基金China-Korea Cooperation Project on the development of oceanic monitoring and prediction system on nuclear safetythe Project of the National Programme on Global Change and Air-sea Interaction under contract No.GASI-03-IPOVAI-05
文摘An operational ocean circulation-surface wave coupled forecasting system for the seas off China and adjacent areas(OCFS-C) is developed based on parallelized circulation and wave models. It has been in operation since November 1, 2007. In this paper we comprehensively present the simulation and verification of the system, whose distinguishing feature is that the wave-induced mixing is coupled in the circulation model. In particular, with nested technique the resolution in the China's seas has been updated to(1/24)° from the global model with(1/2)°resolution.
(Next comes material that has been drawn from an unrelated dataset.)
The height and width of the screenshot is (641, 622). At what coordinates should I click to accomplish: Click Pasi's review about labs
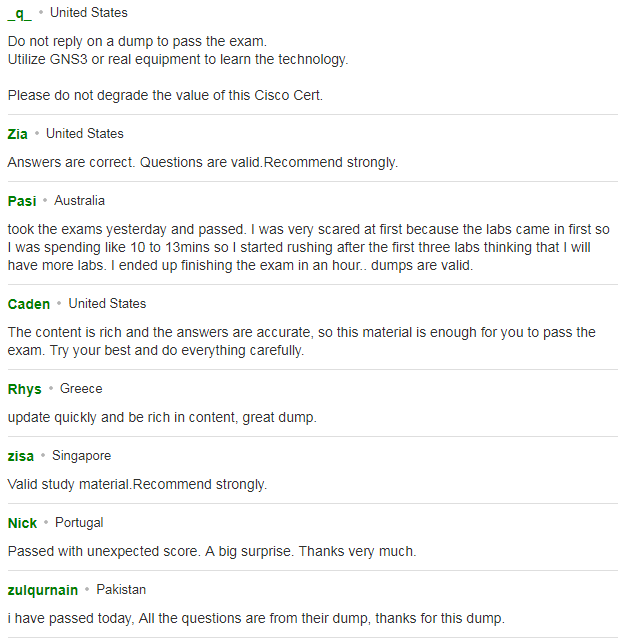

Besides, daily remote sensing sea surface temperature(SST) data have been assimilated into the model to generate a hot restart field for OCFS-C. Moreover, inter-comparisons between forecasting and independent observational data are performed to evaluate the effectiveness of OCFS-C in upper-ocean quantities predictions, including SST, mixed layer depth(MLD) and subsurface temperature. Except in conventional statistical metrics, non-dimensional skill scores(SS) is also used to evaluate forecast skill. Observations from buoys and Argo profiles are used for lead time and real time validations, which give a large SS value(more than 0.90). Besides, prediction skill for the seasonal variation of SST is confirmed. Comparisons of subsurface temperatures with Argo profiles data indicate that OCFS-C has low skill in predicting subsurface temperatures between 100 m and 150 m. Nevertheless, inter-comparisons of MLD reveal that the MLD from model is shallower than that from Argo profiles by about 12 m, i.e., OCFS-C is successful and steady in MLD predictions. Validation of 1-d, 2-d and 3-d forecasting SST shows that our operational ocean circulation-surface wave coupled forecasting model has reasonable accuracy in the upper ocean.